アンコール再訪
2014年11月28日ー30日
11月28日(金)
5年半ほど前、シンガポールに着任した後の最初の旧正月休暇で訪れたカンボジア、アンコールワットを改めて訪れた。最初の訪問時は、旧正月直前の衝動的な旅行であったことから、シェムリアップまでの直行便が取れず、クアラルンプール、プノンペンを経由し、約6時間かけて行った訳だが、今回は直行便なので、東南アジアの多くの主要都市と同様、2時間程度のフライトである。この日だけ有給休暇を取得した、2泊3日の気楽な小旅行である。午後2時前にチャンギをJet Airで出発、シェムリアップには定刻の午後3時に到着した。
今回の関心は、最初の旅行から約5年半を過ぎ、この観光地がどのように変わっているかを知ることである。かつてはきままな一人旅であったが、今回は、日本から合流した妻と二人での旅である。
プノンペンで入国した前回とは異なり、今回はシェムリアップ空港での入国である。オンライン・ビザを取ってきた私に対し、日本でのカンボジア・ビザ取得が面倒であったため、妻はオン・アライバルでの入国手続きである。前回との比較はできないが、中国人団体客の後ろになってしまったため、結構時間がかかってしまった。受付からビザ手交まで流れ作業になっているようであるが、7−8人いる担当者は、暇そうにしているので、結構役人の非効率な仕事をしているのではないか、と妻と毒づいていたものである。
....
> **指示**
A. アンコール再訪の旅行記のうち、「5年半ほど前、シンガポールに」を含む箇所から始めて「流した妻と二人での旅である。」の後で止め、その範囲をそのまま書き写してください。
B. アンコール再訪の旅行記の最後の文に続けて、その先の文章を書いてください。
このデータは、アンコール再訪の旅行記とは別の出典から取られたものです。
....
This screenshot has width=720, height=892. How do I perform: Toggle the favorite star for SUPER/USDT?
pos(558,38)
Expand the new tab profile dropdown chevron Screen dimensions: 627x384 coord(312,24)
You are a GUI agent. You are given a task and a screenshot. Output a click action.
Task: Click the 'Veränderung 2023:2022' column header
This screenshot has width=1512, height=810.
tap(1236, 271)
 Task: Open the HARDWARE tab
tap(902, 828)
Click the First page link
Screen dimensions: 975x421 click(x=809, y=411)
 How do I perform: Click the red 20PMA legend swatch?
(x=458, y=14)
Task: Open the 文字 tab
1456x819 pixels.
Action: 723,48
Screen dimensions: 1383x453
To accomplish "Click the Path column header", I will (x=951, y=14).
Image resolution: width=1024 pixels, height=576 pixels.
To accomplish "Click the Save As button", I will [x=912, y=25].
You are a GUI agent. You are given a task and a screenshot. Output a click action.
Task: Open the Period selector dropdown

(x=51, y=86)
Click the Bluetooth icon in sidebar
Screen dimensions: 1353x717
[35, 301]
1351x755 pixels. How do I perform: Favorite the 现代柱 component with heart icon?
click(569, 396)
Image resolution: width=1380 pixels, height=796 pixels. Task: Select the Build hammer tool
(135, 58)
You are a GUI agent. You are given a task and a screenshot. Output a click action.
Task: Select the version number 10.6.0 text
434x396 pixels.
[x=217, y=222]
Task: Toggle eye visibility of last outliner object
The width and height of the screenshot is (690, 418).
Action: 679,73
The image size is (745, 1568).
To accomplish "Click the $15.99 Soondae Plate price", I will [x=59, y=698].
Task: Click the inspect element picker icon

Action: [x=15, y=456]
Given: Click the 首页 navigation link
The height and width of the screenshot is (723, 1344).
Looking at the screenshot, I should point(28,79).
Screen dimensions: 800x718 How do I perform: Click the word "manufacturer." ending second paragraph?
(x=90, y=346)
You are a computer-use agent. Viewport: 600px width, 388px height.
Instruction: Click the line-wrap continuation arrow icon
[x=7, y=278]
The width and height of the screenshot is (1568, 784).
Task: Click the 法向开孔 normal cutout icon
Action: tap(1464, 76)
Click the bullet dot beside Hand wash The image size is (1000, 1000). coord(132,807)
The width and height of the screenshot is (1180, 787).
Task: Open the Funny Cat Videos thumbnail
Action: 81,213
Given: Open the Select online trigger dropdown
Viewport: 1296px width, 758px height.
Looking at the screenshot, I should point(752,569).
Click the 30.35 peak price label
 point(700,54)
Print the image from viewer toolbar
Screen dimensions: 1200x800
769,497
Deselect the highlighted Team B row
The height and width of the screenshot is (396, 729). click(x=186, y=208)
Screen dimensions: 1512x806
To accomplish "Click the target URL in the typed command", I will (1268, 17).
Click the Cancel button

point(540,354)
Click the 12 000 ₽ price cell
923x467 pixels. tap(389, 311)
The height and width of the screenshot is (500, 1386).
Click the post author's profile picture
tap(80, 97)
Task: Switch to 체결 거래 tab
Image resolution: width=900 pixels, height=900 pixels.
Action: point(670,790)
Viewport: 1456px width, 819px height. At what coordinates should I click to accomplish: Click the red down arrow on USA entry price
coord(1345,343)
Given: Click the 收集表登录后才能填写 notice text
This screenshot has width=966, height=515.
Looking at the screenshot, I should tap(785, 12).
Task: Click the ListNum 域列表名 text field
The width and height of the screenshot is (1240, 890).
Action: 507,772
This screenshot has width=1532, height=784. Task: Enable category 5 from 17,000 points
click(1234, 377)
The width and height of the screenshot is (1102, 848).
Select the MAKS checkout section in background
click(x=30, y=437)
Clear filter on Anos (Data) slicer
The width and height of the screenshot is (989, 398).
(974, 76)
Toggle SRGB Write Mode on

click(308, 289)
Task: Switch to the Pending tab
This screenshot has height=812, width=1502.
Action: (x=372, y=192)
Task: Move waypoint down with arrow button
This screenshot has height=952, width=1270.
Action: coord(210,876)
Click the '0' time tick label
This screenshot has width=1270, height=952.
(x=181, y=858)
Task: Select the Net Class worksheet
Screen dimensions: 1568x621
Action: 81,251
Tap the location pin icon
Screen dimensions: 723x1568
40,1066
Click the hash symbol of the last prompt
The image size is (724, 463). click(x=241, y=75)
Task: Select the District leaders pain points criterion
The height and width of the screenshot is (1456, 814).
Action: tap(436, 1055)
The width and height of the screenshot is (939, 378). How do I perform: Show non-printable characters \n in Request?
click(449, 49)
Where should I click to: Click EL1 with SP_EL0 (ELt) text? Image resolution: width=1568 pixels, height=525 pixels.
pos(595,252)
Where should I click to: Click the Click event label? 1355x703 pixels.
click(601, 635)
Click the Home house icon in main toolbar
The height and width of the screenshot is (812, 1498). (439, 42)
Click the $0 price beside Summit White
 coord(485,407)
....
> **各課題の解答**
A.
5年半ほど前、シンガポールに着任した後の最初の旧正月休暇で訪れたカンボジア、アンコールワットを改めて訪れた。最初の訪問時は、旧正月直前の衝動的な旅行であったことから、シェムリアップまでの直行便が取れず、クアラルンプール、プノンペンを経由し、約6時間かけて行った訳だが、今回は直行便なので、東南アジアの多くの主要都市と同様、2時間程度のフライトである。この日だけ有給休暇を取得した、2泊3日の気楽な小旅行である。午後2時前にチャンギをJet Airで出発、シェムリアップには定刻の午後3時に到着した。
今回の関心は、最初の旅行から約5年半を過ぎ、この観光地がどのように変わっているかを知ることである。かつてはきままな一人旅であったが、今回は、日本から合流した妻と二人での旅である。

B.
ようやく入国手続きが終わり、タクシー乗り場に。前回は、現地通貨リエルとシンガポール・ドルしか持っていなかったために、米ドルしか受け取らない、という受付の人間といきなり交渉する羽目になったが、今回は米ドルを保有しているので、気が楽である。但し、今回は、空港からホテル直行ではなく、途中でバルーンに乗っていこうということになったため、ホテルまでの料金は、前回の12米ドルから、20米ドルということになった。バルーン乗り場での待ち時間もあるので、まあそんなものであろう。運転手は、前回の若者よりは上の中年男性。家族を田舎の親に預け、単身でシェムリアップで働いているという。
10分程で、バルーン乗り場に到着。料金は、1回のライドで15米ドル/一人、ということである。但し、空中を移動するバルーンではなく、ロープを地上に固定して、高度だけあげるタイプのバルーンであるので、物足りないかもしれないが、安全性は問題なさそうである。前の客が降りてくるのに15分ほど待ってから、我々も黄色い気球に乗り込む。我々の他は、小さな子供を連れたアジア系の3人家族だけである。天気は快晴。暑いことは暑いが、乾燥しているので、雨季のシンガポールから来るとたいへん心地よい。
バルーンが次第に高度を上げると、その一方向にアンコールワットが姿を現してくる。平原の中に忽然と姿を現すその姿は、前回は経験できなかったものである。確かに、あまりに大きな建造物であるだけに、徒歩で観光する際は、その一部しか目にすることができないが、こうして空から眺めると、全体として均整の取れたその建造物が、既に11世紀に建造されたことの驚異を改めて感じることができる。
こうして20分くらいのライドを終えて、午後5時過ぎに、前回泊まったのと同じホテル(「Prince D’Angkor Hotel & Spa」)にチェックインした。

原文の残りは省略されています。